Rewrite the rows in the stretch from the line containing "Image resolution: width=1084" through the line containing "I will 705,426.", including both ends and the requests. Multiply each coordinate in the answers by 1.95 and round to whole numbers, with halves rounding up, but keep every number in the requests unchanged.

*Recorded data*
━━━━━━━━━━

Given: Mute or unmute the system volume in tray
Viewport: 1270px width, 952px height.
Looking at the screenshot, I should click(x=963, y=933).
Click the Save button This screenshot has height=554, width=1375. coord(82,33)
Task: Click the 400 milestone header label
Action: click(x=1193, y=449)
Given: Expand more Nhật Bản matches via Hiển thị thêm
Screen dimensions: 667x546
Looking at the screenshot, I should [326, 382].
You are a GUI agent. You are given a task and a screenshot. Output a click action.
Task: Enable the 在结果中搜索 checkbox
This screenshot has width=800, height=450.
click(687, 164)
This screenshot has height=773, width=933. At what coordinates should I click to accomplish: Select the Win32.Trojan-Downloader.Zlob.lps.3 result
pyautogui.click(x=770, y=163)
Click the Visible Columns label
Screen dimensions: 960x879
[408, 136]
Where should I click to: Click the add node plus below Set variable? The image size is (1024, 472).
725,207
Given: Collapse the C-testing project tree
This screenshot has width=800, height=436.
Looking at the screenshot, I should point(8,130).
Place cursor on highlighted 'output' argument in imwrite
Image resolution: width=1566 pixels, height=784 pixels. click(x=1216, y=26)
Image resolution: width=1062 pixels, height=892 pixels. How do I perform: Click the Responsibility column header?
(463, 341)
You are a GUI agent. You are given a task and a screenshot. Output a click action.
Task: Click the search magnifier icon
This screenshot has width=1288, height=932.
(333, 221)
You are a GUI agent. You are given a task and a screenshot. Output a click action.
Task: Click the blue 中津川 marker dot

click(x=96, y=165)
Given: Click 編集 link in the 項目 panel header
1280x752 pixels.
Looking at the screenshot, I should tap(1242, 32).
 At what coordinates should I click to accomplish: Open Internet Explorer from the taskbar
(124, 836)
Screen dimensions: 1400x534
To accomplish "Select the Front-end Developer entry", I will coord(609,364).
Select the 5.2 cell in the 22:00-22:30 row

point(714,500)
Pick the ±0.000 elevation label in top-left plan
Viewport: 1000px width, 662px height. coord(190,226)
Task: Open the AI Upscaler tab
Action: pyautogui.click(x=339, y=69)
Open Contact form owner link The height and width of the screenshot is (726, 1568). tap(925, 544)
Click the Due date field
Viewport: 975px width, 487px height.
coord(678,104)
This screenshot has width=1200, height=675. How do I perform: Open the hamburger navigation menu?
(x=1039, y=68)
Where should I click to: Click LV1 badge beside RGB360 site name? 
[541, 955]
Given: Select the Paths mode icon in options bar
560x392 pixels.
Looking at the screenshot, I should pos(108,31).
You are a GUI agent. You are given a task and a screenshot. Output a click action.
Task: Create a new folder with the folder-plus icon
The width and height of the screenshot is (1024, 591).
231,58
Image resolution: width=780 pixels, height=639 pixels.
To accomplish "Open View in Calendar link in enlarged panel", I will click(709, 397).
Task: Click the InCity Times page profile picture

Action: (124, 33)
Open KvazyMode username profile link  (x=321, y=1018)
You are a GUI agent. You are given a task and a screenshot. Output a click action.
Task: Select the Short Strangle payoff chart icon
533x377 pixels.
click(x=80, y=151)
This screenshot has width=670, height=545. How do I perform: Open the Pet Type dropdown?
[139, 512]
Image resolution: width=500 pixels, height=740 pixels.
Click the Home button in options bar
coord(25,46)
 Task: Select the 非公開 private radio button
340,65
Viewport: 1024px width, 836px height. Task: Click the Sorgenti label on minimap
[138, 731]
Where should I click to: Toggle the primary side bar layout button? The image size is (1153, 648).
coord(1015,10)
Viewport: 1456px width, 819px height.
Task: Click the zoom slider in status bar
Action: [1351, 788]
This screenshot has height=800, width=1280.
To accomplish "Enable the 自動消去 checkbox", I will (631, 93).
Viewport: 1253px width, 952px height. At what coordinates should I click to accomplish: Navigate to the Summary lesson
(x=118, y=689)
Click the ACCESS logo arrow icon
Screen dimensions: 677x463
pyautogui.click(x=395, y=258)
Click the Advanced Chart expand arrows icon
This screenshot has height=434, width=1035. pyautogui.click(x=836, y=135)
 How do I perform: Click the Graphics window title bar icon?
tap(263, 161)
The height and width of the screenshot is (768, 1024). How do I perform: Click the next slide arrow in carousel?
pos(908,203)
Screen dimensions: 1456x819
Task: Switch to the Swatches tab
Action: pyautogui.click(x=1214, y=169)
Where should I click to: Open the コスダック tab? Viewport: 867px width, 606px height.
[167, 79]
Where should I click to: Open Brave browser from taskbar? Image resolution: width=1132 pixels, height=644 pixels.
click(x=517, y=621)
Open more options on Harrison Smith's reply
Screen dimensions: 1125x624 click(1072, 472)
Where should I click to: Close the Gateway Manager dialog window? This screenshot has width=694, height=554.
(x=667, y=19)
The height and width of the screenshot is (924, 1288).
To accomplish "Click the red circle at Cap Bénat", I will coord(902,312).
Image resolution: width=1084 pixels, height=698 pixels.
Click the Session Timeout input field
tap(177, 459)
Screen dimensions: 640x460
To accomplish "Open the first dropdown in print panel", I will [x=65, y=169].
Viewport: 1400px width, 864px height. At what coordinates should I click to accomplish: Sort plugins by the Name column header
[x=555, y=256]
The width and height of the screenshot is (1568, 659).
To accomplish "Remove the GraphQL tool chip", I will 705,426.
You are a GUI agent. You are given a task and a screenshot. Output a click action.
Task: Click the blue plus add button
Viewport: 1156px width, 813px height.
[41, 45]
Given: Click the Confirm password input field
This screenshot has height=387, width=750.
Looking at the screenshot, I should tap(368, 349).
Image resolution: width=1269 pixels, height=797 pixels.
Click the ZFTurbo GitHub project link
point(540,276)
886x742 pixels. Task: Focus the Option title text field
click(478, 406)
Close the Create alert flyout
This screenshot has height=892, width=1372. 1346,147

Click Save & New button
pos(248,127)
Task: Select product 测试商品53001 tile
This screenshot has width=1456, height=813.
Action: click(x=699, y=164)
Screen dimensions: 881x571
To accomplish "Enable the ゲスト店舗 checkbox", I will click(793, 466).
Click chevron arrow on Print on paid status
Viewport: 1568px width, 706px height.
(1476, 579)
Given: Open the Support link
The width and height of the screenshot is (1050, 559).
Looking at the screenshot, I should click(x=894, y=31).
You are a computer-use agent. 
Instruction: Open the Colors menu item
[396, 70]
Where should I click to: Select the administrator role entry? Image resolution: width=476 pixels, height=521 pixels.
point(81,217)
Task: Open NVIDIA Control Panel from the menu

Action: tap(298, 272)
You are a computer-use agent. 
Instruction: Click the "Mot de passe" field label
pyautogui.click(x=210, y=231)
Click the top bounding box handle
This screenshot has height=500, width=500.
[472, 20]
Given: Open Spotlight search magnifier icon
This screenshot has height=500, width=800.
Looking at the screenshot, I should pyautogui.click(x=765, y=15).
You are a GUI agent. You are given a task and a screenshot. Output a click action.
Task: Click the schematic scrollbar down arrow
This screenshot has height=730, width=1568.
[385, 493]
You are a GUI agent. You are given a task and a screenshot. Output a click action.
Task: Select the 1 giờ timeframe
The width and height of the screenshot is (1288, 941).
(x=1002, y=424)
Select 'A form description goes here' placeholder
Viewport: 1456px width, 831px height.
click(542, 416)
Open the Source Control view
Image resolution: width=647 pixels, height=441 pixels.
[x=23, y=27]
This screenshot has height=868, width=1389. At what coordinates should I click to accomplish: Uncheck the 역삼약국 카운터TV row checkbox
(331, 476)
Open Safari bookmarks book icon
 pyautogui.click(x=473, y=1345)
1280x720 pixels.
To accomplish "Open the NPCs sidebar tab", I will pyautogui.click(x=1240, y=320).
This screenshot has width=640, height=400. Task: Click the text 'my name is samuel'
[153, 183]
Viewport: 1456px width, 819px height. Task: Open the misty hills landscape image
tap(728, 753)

━━━━━━━━━━

*Result of the task*
Image resolution: width=1084 pixels, height=698 pixels.
Click the Session Timeout input field
tap(345, 895)
Screen dimensions: 640x460
To accomplish "Open the first dropdown in print panel", I will [x=127, y=330].
Viewport: 1400px width, 864px height. At what coordinates should I click to accomplish: Sort plugins by the Name column header
[x=1082, y=499]
The width and height of the screenshot is (1568, 659).
To accomplish "Remove the GraphQL tool chip", I will 1375,831.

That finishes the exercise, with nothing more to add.